Viele dürfen gar nicht bis 67 arbeiten

Noch muss der Beschluss der Regierung, das Renteneintrittsalter schneller als bislang geplant auf 67 Jahre anzuheben, vom Parlament abgesegnet werden. Doch schon jetzt ist klar: Wenn die Pläne Gesetz werden, tauchen neue Probleme auf: Viele Arbeitnehmer dürfen nach geltendem Recht nämlich gar nicht bis zur Altersgrenze von 67 Jahren arbeiten – selbst, wenn sie es wollen.

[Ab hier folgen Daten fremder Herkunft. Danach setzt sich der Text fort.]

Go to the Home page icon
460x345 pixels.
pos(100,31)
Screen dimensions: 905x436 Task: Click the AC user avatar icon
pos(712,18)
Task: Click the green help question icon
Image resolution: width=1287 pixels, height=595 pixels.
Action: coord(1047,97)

Grund sind die Manteltarifverträge in fast allen wichtigen Branchen. Die Arbeitsverträge der Beschäftigten beispielsweise in der Metall- und Elektroindustrie, bei den Banken, aber auch im Äffentlichen Dienst sehen ein Ende des Arbeitsverhältnisses mit Erreichen des 65. Lebensjahres vor. Demnach müssten die Arbeitnehmer mit 65 in Rente gehen und entsprechende Abschläge bei ihren Altersbezügen hinnehmen.

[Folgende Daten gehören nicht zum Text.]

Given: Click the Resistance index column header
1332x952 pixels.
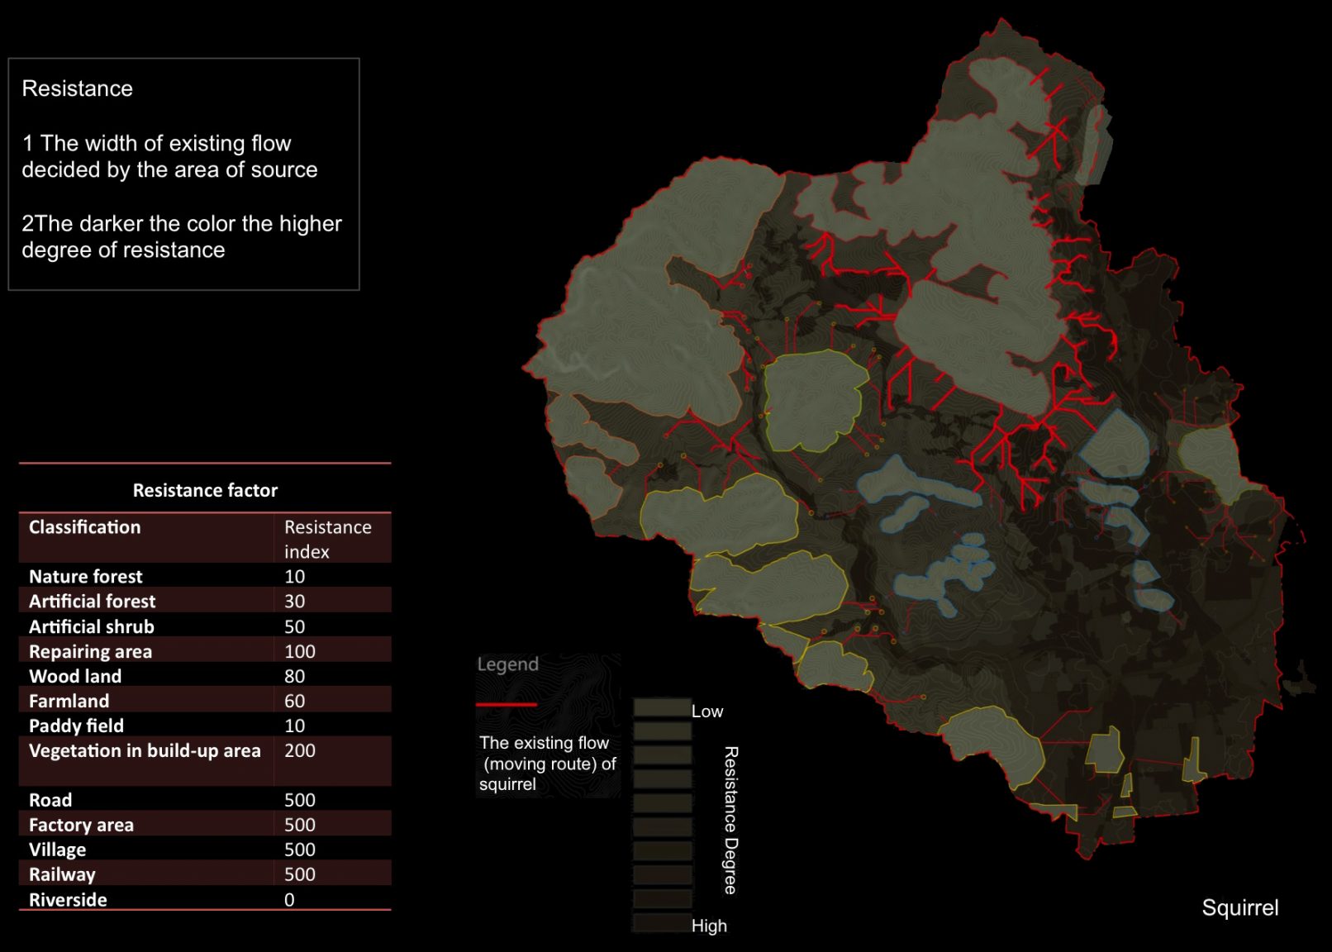Looking at the screenshot, I should point(327,538).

Peter Weiß, bei der CDU-Fraktion im Bundestag zuständig für Rentenfragen, hat die Tarifparteien nun aufgefordert, die Manteltarifverträge rechtzeitig anzupassen, um Nachteile für die Beschäftigten zu vermeiden. Ein Beispiel für die Neuregelung könnte der Tarifvertrag sein, der in der Chemieindustrie gilt. Dort wird kein bestimmtes Lebensalter für den Wechsel in den Ruhestand festgeschrieben, vielmehr wird auf die ‚"gesetzlichen Bestimmungen" verwiesen.